What happened to tone controls?

Whoa, looks like Joe was really triggered by my jest.



Regarding your claim about aliasing/brightness, it is the most relevant. More than any other "digital" format. *IF* one understands digital/MQA etc.
If you are interested in learning Ralph, I'll provide. If not, no worries.

The problem with your prior assertion is it assumes that all MQA recordings are derived from recordings where aliasing is a problem. On this account it renders the statement false. It was easy to demonstrate aliasing with some early digital recorders- simply record an analog sweep tone at a slow sweep and the 'birdies' are plain to hear.
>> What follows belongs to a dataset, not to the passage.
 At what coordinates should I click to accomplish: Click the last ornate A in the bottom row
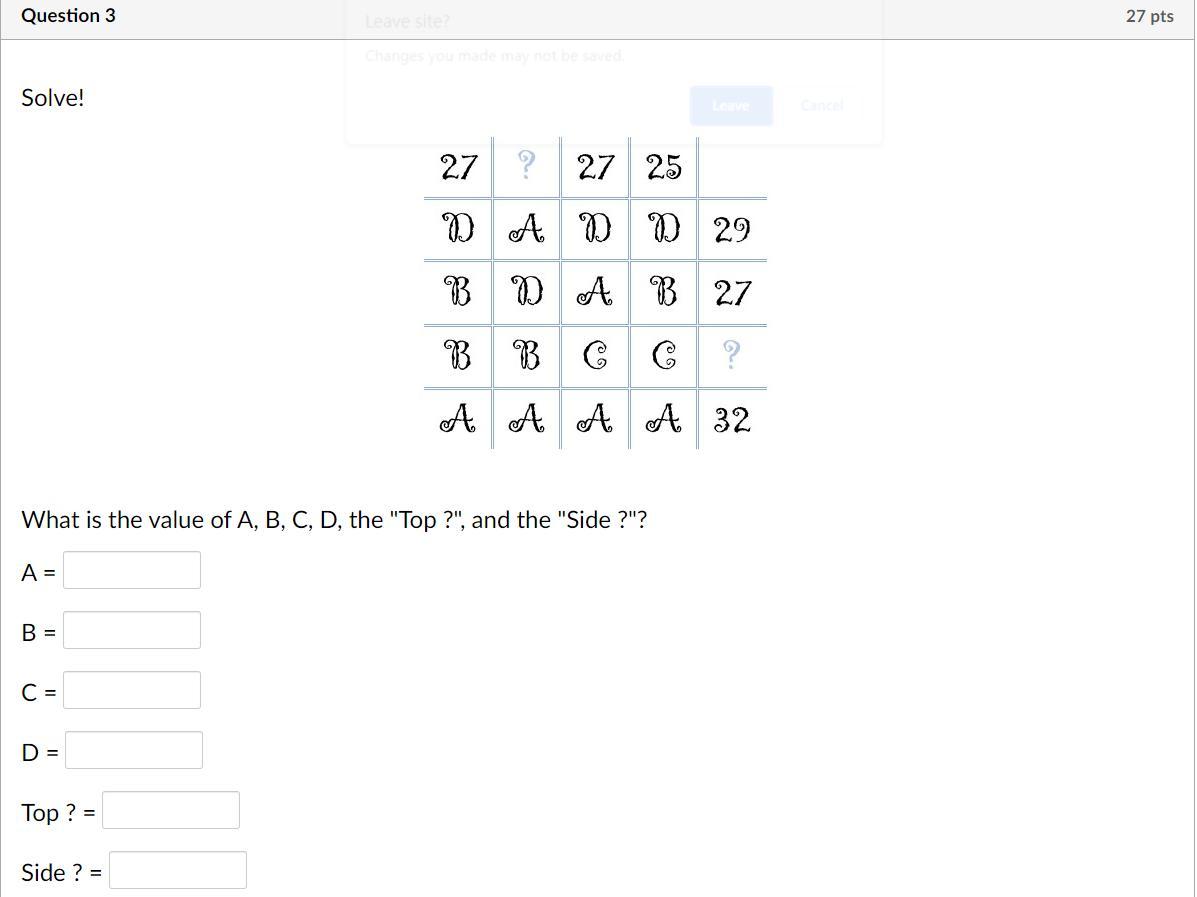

This problem varied from one ADC/DAC system to another.
 
My problem is that MQA is a closed system
Don't disagree with you there Joe...but, like tone controls or not, I think folks should be allowed to choose. Including MQA if they like it vs other formats.
Here is a great, easily understood explanation by Information Theory Prof Jim Lesurf, of how it works, ironically, as a "tone control" http://www.audiomisc.co.uk/MQA/origami/ThereAndBack.html
The more temporal ‘sharpening’ we want, the higher the levels and frequencies we may get from anharmonic aliasing added to the output. We tend to end up with a conflict between making changes to the filtering to get better temporal response versus changes that reduce the amount of unwanted HF aliasing. Optimising this seems to potentially be a matter of the extent to which people with ‘golden ears’ hear aliased components as if they were also part of the musical harmonics rather than unwanted distortion! So it seems to rely on people either not noticing the aliasing (which implies they might not be noticing the HF anyway) or hearing it without being able to notice its actual anharmonic nature in general.

Whether the much higher amounts of aliasing distortion inherent with MQA vs say Redbook, is preferred, is a subjective decision.

cheers,

AJ
 
An uneeded explanation does nothing to change my mind about dealing with closed systems. I'm a retired BS EE, MS Comp Sc. So I believe I have a fairly good grasp about MQA, digital files and "folding/unfolding" in general. I won't embrace MQA nor will I purchase Apple products. As for tone controls, if you have them and want to use them that's your business.

I am a Linux fan and would use it for everything were the applications I prefer available for linux.